No quería seguir escuchando. Cada palabra le pesaba como una piedra en el pecho. Pero había pasado tantos años intentando descifrar la verdad, reconstruyendo los fragmentos de su historia, que negarse a oír a su padre —aunque fuera con su versión— habría sido un acto de negación. Estaba agotada, emocionalmente devastada, pero necesitaba saber. Ya no quería más excusas, ni más mentiras. Solo la verdad. Solo eso… para, al fin, poder tomar una decisión que le permitiera estar en paz consigo misma.

— Quiero que me respondas algo —dijo Aisha con voz decidida—. ¿Soy tu hija?

—Por supuesto que lo eres —afirmó Carl con una pasión casi desesperada—. ¿Por qué no lo serías?

—Enzo dijo que tal vez soy hija de su hermano Luigi… y también que Lucas creía que yo era hija de Enzo.

Carl apretó los labios. Sus ojos se nublaron un instante antes de responder:

— Enzo es un maldito mentiroso, solo quiso jugar contigo metiendote dudas.

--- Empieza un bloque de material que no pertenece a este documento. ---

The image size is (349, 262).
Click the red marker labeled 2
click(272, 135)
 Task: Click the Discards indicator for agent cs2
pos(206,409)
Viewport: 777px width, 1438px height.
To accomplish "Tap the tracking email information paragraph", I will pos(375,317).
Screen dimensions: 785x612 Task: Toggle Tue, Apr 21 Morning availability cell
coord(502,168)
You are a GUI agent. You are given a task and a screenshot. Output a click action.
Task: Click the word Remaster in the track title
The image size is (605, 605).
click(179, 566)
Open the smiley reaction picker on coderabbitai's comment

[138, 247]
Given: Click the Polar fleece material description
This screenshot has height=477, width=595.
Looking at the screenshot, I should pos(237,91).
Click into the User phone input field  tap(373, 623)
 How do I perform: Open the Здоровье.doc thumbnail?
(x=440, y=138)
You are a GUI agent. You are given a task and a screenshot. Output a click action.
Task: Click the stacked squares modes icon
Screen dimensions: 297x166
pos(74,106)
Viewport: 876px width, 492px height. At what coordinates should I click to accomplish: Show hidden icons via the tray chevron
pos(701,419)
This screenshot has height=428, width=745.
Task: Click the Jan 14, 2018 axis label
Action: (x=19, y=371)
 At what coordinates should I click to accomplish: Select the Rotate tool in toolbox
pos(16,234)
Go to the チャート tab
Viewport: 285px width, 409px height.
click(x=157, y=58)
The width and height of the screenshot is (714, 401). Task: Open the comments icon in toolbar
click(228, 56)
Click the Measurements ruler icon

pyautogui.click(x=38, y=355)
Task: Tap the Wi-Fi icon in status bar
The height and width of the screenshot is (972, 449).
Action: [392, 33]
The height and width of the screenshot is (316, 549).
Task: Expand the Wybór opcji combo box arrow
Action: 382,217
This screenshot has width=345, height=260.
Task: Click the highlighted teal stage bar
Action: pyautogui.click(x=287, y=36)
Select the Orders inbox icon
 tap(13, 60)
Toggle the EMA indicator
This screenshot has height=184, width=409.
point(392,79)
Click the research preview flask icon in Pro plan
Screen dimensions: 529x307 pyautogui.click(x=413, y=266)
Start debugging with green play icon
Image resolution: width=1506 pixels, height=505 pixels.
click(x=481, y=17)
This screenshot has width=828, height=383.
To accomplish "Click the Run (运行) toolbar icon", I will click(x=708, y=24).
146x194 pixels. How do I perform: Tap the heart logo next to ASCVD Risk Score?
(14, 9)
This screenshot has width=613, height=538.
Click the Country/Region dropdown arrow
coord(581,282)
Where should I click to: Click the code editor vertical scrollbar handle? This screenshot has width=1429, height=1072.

— ¿Por qué haría algo así?

— Porque es un hombre perverso, por eso quiero contártelo todo.— Carl hizo una pausa antes de continuar— fue Lucas Russo quien tuvo la idea de que te casaras con uno de sus nietos.

—¿Por qué?

—Para asegurarse de que yo nunca revelara los sucios secretos de su familia. Para mantenerme atado.

—¿Qué?

—Si crees que lo que ya te conté fue todo, estás equivocada. Como sabes, Alexandra y yo fuimos más que amigos. Enzo nunca lo supo... pero Lucas sí. No había nada que ese hombre no supiera.